AT the first step we have $2^n$ choices. At the next step we consider the $n-2$-sets. Suppose that we previously choose $m$ of the $n$ subsets of size $n-1$. Then the number of available $n-2$-sets will be $c_m=\Sigma\binom{m}{t}\binom{n-m}{m-2-t}$ where the sum is over the $t$ with the same parity as $m$.  So actually, $c_0=c_n=\binom{n}{n-2}$ and $c_1=c_{n-1}=\binom{n}{n-2}-(n-1).$ for $n=12$ the counts are
$66, 55, 46, 39, 34, 31, 30, 31, 34, 39, 46, 55, 66.$ Almost all these numbers  exceed half of $\binom{12}{10}=66.$ And this seems typical for other $n$. However the central numbers, which are less than half, come up (much) more often. So a weighted average is   $$\frac{\sum_0^{12}\binom{12}{m}c_m}{2^{12}}.$$ That comes to exactly $33.$ In retrospect, it is easy to see that exactly half the possible choices for $n-1$-sets are such that a given $n-2$-set is then available. Then again, maybe it is better to take the $\log$ of the average rather than the average of the$\log$s. $$\log_2(\frac{\sum_0^{12}\binom{12}{m}2^{c_m}}{2^{12}})=55.0852$$ That seems too large.

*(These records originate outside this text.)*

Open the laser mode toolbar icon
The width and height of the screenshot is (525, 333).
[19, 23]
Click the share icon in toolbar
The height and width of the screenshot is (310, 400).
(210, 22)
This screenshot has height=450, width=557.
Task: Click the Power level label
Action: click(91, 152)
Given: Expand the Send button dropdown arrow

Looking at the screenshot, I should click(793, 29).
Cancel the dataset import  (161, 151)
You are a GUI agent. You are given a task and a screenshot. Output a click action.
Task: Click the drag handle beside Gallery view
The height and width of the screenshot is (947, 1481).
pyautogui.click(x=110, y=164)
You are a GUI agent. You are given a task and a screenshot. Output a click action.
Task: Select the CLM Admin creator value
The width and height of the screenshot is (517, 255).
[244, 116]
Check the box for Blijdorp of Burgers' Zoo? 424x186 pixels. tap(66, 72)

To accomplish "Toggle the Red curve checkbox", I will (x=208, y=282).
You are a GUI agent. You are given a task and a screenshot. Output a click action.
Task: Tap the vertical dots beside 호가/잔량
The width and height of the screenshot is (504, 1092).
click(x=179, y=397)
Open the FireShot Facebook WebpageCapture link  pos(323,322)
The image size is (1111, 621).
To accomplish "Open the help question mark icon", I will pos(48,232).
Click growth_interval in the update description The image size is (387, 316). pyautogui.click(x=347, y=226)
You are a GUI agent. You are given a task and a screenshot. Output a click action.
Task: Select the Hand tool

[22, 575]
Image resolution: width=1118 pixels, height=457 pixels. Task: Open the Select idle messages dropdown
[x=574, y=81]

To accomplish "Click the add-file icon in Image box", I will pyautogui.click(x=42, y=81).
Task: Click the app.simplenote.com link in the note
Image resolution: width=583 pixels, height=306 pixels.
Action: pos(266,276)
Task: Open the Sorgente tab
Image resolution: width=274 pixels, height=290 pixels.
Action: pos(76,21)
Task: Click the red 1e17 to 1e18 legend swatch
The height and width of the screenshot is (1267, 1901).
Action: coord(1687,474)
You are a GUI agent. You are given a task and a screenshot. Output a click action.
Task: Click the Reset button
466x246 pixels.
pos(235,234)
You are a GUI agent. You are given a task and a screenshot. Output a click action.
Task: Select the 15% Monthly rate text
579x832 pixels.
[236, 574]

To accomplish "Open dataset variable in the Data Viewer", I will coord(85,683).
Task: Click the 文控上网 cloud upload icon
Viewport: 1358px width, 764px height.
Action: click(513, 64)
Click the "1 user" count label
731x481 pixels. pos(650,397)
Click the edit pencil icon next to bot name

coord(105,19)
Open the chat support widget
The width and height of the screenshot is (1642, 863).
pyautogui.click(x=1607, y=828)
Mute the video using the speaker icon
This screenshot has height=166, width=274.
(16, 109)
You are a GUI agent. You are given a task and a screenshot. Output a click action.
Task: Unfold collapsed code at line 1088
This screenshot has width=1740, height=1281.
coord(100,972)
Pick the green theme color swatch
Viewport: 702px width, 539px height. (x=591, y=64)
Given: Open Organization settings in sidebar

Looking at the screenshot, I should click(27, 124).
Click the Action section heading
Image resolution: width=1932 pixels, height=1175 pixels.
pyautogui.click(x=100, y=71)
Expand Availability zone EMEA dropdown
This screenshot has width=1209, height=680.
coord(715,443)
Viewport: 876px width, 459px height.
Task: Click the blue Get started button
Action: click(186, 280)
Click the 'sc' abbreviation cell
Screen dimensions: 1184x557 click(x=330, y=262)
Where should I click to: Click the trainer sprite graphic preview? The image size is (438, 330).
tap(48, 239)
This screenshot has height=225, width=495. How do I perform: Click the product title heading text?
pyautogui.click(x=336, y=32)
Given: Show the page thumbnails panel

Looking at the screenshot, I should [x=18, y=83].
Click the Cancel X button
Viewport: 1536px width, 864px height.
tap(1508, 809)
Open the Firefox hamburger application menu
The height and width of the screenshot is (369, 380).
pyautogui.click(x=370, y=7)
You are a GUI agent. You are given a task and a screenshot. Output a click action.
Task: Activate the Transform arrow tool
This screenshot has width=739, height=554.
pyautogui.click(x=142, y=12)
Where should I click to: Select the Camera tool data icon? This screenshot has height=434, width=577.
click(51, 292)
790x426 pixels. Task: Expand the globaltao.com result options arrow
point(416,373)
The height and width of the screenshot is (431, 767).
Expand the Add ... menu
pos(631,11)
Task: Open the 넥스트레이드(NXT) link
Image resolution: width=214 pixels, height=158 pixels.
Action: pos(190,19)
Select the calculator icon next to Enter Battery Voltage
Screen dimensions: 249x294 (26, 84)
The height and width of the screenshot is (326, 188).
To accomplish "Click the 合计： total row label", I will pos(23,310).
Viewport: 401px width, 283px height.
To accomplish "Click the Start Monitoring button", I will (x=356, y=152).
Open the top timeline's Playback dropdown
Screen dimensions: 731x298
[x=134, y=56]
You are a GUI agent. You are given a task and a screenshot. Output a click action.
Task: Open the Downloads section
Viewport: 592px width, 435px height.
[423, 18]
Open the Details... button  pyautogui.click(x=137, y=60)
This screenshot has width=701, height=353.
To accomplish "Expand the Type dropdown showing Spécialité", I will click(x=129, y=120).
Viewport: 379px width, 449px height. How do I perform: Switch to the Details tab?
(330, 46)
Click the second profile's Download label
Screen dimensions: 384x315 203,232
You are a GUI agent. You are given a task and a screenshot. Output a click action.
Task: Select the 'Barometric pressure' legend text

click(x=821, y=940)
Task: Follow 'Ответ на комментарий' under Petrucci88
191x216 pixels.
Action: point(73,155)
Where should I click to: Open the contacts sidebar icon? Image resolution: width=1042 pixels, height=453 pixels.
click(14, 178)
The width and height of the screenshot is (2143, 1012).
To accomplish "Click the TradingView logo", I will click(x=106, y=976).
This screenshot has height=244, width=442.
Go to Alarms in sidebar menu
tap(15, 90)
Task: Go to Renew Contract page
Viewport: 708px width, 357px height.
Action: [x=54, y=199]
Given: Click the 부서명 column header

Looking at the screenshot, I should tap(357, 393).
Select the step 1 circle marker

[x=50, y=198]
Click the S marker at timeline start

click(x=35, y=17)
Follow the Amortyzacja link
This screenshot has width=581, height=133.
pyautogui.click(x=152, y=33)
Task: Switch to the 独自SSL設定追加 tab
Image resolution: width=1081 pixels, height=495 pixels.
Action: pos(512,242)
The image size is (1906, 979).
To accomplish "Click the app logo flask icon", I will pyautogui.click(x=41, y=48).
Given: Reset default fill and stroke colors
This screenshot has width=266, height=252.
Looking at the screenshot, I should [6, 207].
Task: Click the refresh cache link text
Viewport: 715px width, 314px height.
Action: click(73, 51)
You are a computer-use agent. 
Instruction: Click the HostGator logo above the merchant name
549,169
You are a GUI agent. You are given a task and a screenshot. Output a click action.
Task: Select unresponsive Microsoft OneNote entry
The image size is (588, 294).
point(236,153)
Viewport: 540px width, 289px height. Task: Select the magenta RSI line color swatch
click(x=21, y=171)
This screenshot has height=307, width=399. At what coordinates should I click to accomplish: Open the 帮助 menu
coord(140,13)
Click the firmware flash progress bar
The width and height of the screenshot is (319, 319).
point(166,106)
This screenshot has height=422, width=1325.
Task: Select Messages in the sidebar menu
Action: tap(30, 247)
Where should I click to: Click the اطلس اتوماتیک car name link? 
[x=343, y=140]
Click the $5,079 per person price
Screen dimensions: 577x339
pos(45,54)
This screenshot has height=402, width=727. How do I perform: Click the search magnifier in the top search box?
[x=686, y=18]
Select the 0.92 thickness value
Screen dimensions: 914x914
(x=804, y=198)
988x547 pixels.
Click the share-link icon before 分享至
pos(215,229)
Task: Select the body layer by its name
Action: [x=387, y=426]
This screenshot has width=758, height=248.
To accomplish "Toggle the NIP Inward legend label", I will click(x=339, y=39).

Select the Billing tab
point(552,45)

Past there the analysis is less trivial. At the next to last stage we have (almost always) already committed to a healthy number of members of $S.$ So we would expect the number of available singleton sets to be about $n/2.$ As long as it is not zero, half the choices of available singletons will allow us to add (or not add) $\emptyset$ to $S$ and the other half will not.